> [Excerpt to read]:
=======

Wednesday, April 2, 2014

Bringing Them Home: How Should We ID Lost Soldiers

NPR and Propublica recently published a report in which they investigated the process by which unknown U.S. soldiers from WWII, Korea and the Vietnam wars are identified with the goal of returning the remains to family members. My ears pricked up because, as I wrote about in Lost Boys of WWII, I have a WWII soldier who died when the aircraft in which he was flying crashed into a mountain in Burma (now Myanmar). His mother went to her grave never knowing how her son died or if he suffered in the process. The records were only declassified after her death.

The Tomb of the Unknown Soldier in Arlington Cemetery in Washington, D.C.

It turns out that the methods used by the Joint POW/MIA Accounting Command (JPAC) to identify remains are outdated. In this age when DNA testing is routinely used to positively identify remains, including victims of the 9/11 attacks and even massacre victims buried in mass graves in Bosnia, the U.S. Government only uses DNA to confirm matches already made by other means. Methods such as examining teeth and measuring bones to determine height can only lead so far in the identification process, assuming the remains have been disinterred at all. The current process proceeds in the following manner:
  1. Historical records are analyzed to determine if identifying remains in a particular area (battlefield, crash site, etc.) is feasible.
  2. Archaeologists disinter remains.
  3. Physical remains are examined in the JPAC laboratory.
  4. DNA is used only to confirm an identification made based on the previous work.

In contrast, a DNA-led strategy would involve disinterring available remains, conducting DNA tests on them as well as on living family members of the deceased and then comparing the two data sets to identify matches.

Of the approximately 83,000 people listed as prisoners of war or missing in action, the Pentagon estimates that about half could be identified and returned to family members. At the current rate of about seventy identifications per year, the chances of returning very many within the lifetime of anyone who actually knew them is. . . well. . . not very good. In addition, during the several hundred years it would take to identify all of these lost soldiers at the current rate, living family members appropriate for DNA testing could die out making positive identification next to impossible. While I am sure that those charged with the difficult work of examining the bones of the fallen try their hardest to reunite them with their families, it seems crazy to me that we spend over $100 million dollars each year using outdated methods with so little to show for it, especially when DNA-led techniques used in other recovery missions can quickly produce many more results. As an example, the effort in Bosnia to identify victims in mass graves yielded about 400 identifications per month at the height of the project. 400 identifications per month or 4800 IDs/year versus an average of 70 per year. Hmmm. If the goal is to bring soldiers home I know which method I would choose.

=======

> [Collected data]:

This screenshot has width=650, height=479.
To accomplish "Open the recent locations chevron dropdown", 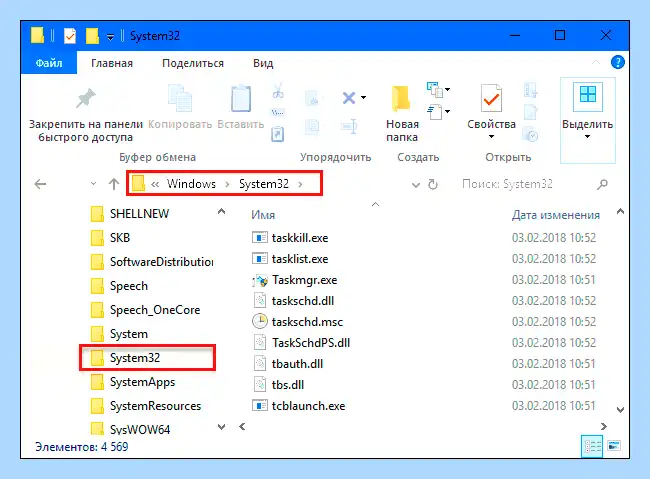I will click(x=94, y=183).
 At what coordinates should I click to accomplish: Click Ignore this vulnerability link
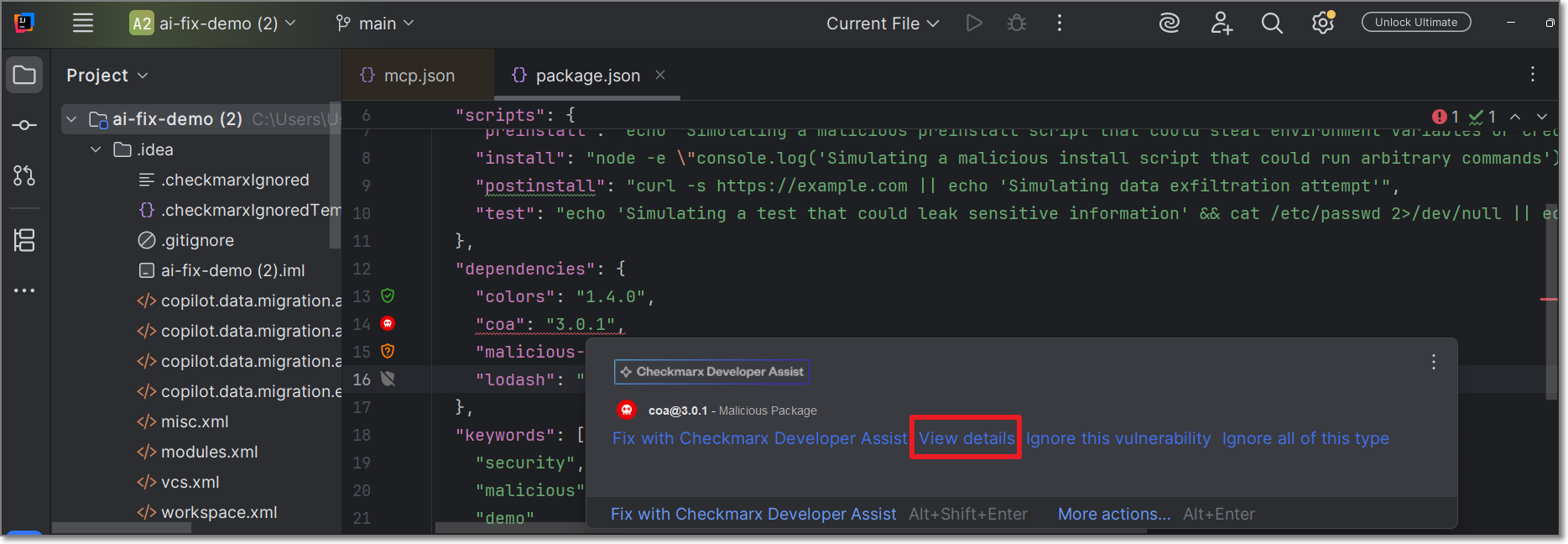point(1117,438)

=======

> [Tasks and exercises]:
(A) Say whether each statement agrees with the post on identifying lost soldiers, answering yes or no and quoting the deciding words of the post: (i) the U.S. Government uses DNA only to confirm matches made by other means; (ii) the Pentagon estimates that all of the roughly 83,000 missing could be identified; (iii) the Bosnia effort produced about 400 identifications per month at its height.
(B) Continue the post on identifying lost soldiers, picking up after its final sentence.
The lines play no part in this exercise.

> [Set of answers]:
(A)
(i) Yes: "the U.S. Government only uses DNA to confirm matches already made by other means."
(ii) No: "the Pentagon estimates that about half could be identified and returned to family members."
(iii) Yes: "the effort in Bosnia to identify victims in mass graves yielded about 400 identifications per month at the height of the project."

(B)
Other problems with the process of identifying POW/MIAs include several layers of bureaucracy and a reluctance to disinter multiple remains in the hope of identifying a single soldier. Some families have done their own investigations into the available records to try to narrow the field. Even in cases when the families believe their loved one is among a set of remains the powers that be have refused to remove them for testing apparently because they didn't want to disturb men who had already been honorably buried. According the NPR/Propublica report only about 4% of the cases for disinterment move forward. While I can only speak for myself, if my soldier's remains were in a group grave I would be happy to have the remains disinterred if it meant that DNA testing could be done to possibly bring my man home.

My soldier and his comrades will likely never be repatriated because of poor relations with Myanmar, the uncertainty of the crash site and the fact that any remains are surely long gone. But for families who have soldiers buried in group unknown graves, I wish they stood a reasonable chance of bringing their loved ones home. Unfortunately, unless the current state of affairs changes, most will never be able to obtain closure by laying to rest their men who gave their lives in defense of their country, in marked graves.